Una sorprendente sentenza del tribunale di Torino. L’uomo avrebbe “rinunciato a chiamare testimoni o a far valere qualsiasi tipo di impedimento”
Torino – Da latitante avrebbe favorito il rapido svolgimento del processo rinunciando a chiamare testimoni o a far valere qualsiasi tipo di impedimento. Una “condotta inconsueta”, così è stata definita negli ambienti del Palazzo di Giustizia di Torino, che è valsa a un 32enne imputato di narcotraffico e associazione mafiosa le attenuanti generiche e uno sconto sulla pena, che è stata calcolata in 17 anni di carcere.
La sentenza è di stamattina. Il caso giudiziario riguarda Vincenzo Pasquino, torinese, legato a una propaggine della ‘Ndrangheta nel nord-ovest, che è stato arrestato in Brasile lo scorso maggio ed è ancora in attesa di estradizione, insieme a un altro ricercato, il boss Rocco Morabito, figura considerata di spicco della criminalita’ organizzata.
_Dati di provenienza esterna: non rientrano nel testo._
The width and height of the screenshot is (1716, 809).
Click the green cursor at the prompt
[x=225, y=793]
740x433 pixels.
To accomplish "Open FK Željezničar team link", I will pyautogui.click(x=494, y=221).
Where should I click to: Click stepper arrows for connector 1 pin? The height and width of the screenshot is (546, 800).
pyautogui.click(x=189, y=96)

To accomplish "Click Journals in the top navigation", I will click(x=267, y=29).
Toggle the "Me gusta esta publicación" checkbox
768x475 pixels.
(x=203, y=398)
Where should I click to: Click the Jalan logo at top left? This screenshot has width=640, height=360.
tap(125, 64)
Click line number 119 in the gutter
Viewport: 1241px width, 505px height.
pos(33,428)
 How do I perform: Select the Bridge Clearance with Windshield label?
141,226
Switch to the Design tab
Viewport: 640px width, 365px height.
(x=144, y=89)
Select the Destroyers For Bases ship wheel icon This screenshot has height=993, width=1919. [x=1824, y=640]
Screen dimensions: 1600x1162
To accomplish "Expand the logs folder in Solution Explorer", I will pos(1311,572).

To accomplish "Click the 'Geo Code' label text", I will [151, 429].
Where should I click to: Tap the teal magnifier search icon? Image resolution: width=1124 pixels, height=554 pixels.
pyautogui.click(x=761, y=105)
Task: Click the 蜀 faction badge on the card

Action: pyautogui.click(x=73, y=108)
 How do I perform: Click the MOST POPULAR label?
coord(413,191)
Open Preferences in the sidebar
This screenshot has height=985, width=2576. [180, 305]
Pasquino, essendo formalmente un latitante, non ha potuto essere giudicato con il rito abbreviato. Ma nel processo, celebrato con il rito ordinario, non si è opposto all’acquisizione di tutti gli atti dell’indagine e, anzi, ha rinunciato a proporre testimonianze, perizie e altro. Dopo l’arresto aveva scritto una lettera in cui ammetteva di aver “venduto molto fumo”. Pasquino non risulta né pentito, né collaboratore di giustizia.